----- PROVIDED DATA

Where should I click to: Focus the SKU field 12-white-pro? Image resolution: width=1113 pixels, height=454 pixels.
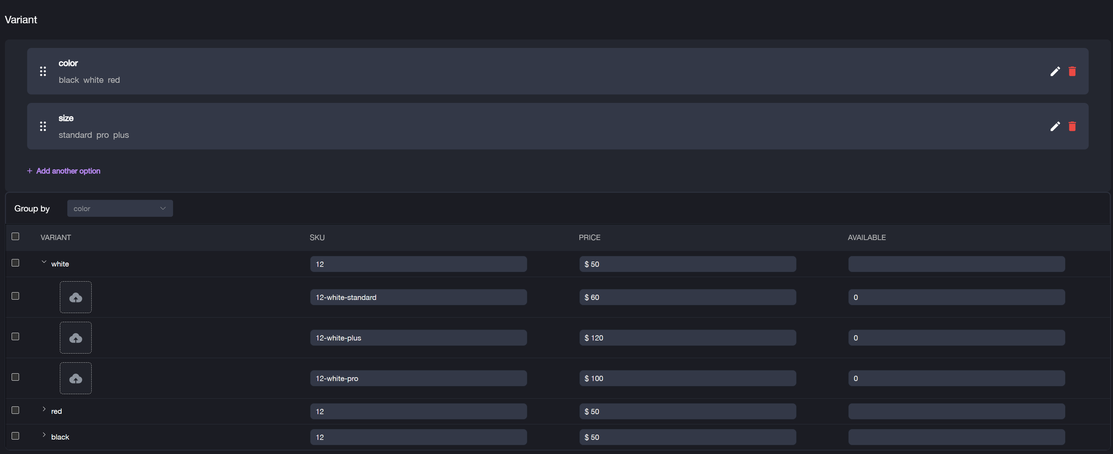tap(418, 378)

----------
----- PROVIDED DATA

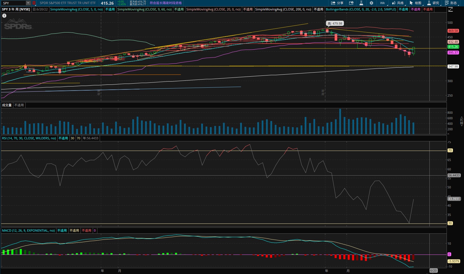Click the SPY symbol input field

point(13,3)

----------
----- PROVIDED DATA

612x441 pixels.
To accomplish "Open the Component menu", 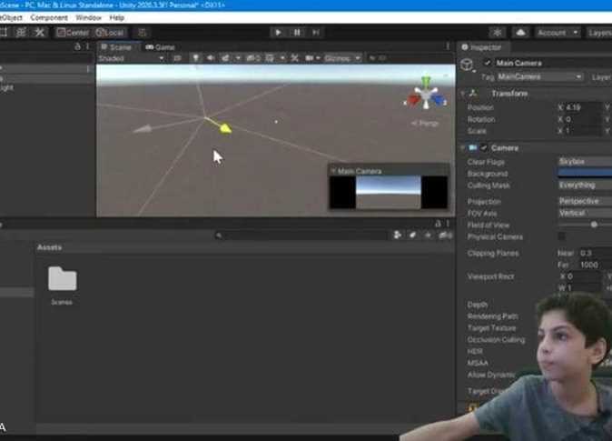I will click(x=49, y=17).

----------

== PROBLEM REQUIREMENTS ==
Recast the lines from the line with "Where should I" up to and including the line with "tap(418, 378)" as a JSON list of strings, one string per line, leaving out blank lines and the pictures.

== ANSWER FOR THE TASK ==
[
  "Where should I click to: Focus the SKU field 12-white-pro? Image resolution: width=1113 pixels, height=454 pixels.",
  "tap(418, 378)"
]